Acquired hernia of the ovary is of not infrequent occurrence. The ovary may occupy the hernial sac alone or along with other structures.

Ovulation may occur normally, and conception may take place. A true corpus luteum has been found in an ovary contained in a hernial sac.

The ovary may remain in the inguinal ring or may pass into the labium majus. In some cases no trouble whatever arises from this displacement. Hernia of the ovary has been found accidentally at autopsy, having been entirely overlooked during life. In other cases swelling and severe pain may be experienced at the menstrual periods.

The ovary is exposed to the dangers of congestion and inflammation. Adhesions may result, and suppuration has occurred. In such cases the symptoms of ovaritis are present.

The diagnosis of hernia of the ovary is made from palpation of the gland; from the determination, by bimanual examination, of its connection with the uterus; from the characteristic sickening pain experienced upon pressure; and from the swelling and increased pain at the menstrual period.

The treatment is the same as that applied to hernia of any other structure.

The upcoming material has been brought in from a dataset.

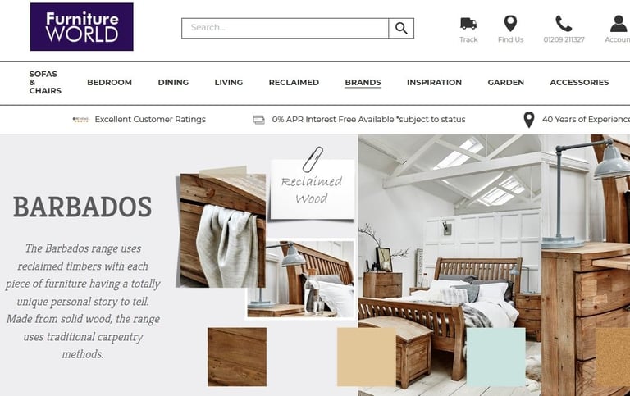Click the Find Us map pin icon
The image size is (630, 396).
click(x=511, y=23)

The hernia should be reduced if possible, and retained by a truss; or the ring may be closed by radical operation for hernia. If the ovary is adherent, operation is necessary before reduction can be accomplished. If the ovary is itself grossly diseased, its removal may be necessary.

PROLAPSE OF THE OVARY.

Prolapse of the ovary is a downward displacement of this organ behind the uterus. Various degrees of prolapse occur, from a slight descent to complete prolapse in the bottom of Douglas’s pouch.

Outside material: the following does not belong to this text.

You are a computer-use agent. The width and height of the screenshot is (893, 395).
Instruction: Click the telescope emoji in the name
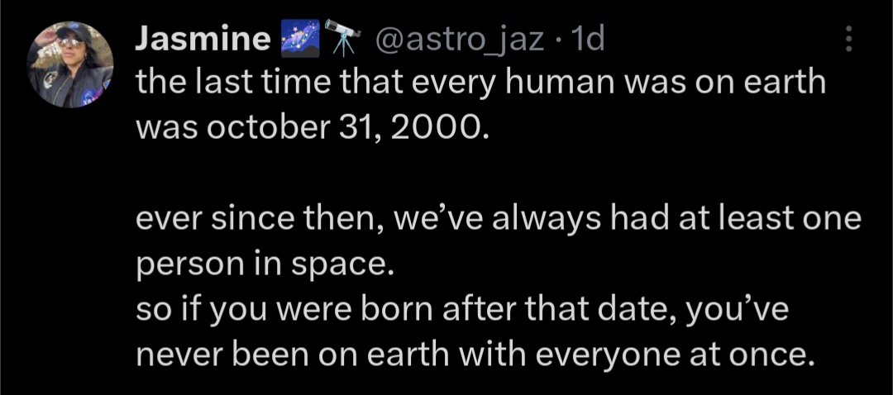(x=341, y=39)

There are two general kinds of ovarian prolapse. In one the uterus is primarily the displaced organ, and when prolapsed, retroverted, or retroflexed, it drags the ovaries out of place with it. Such cases have been referred to in discussing uterine displacement. If the ovaries are not adherent, they usually return to the normal position when the uterus is replaced. Similar to this kind of displacement of the ovary is that which occurs in disease of the Fallopian tubes, which, when enlarged, descend and drag the ovaries with them. In the other variety the displacement is primary in the ovary, and occurs independently of any displacement of the uterus or other structure to which it is attached. It is such prolapse that will be considered here.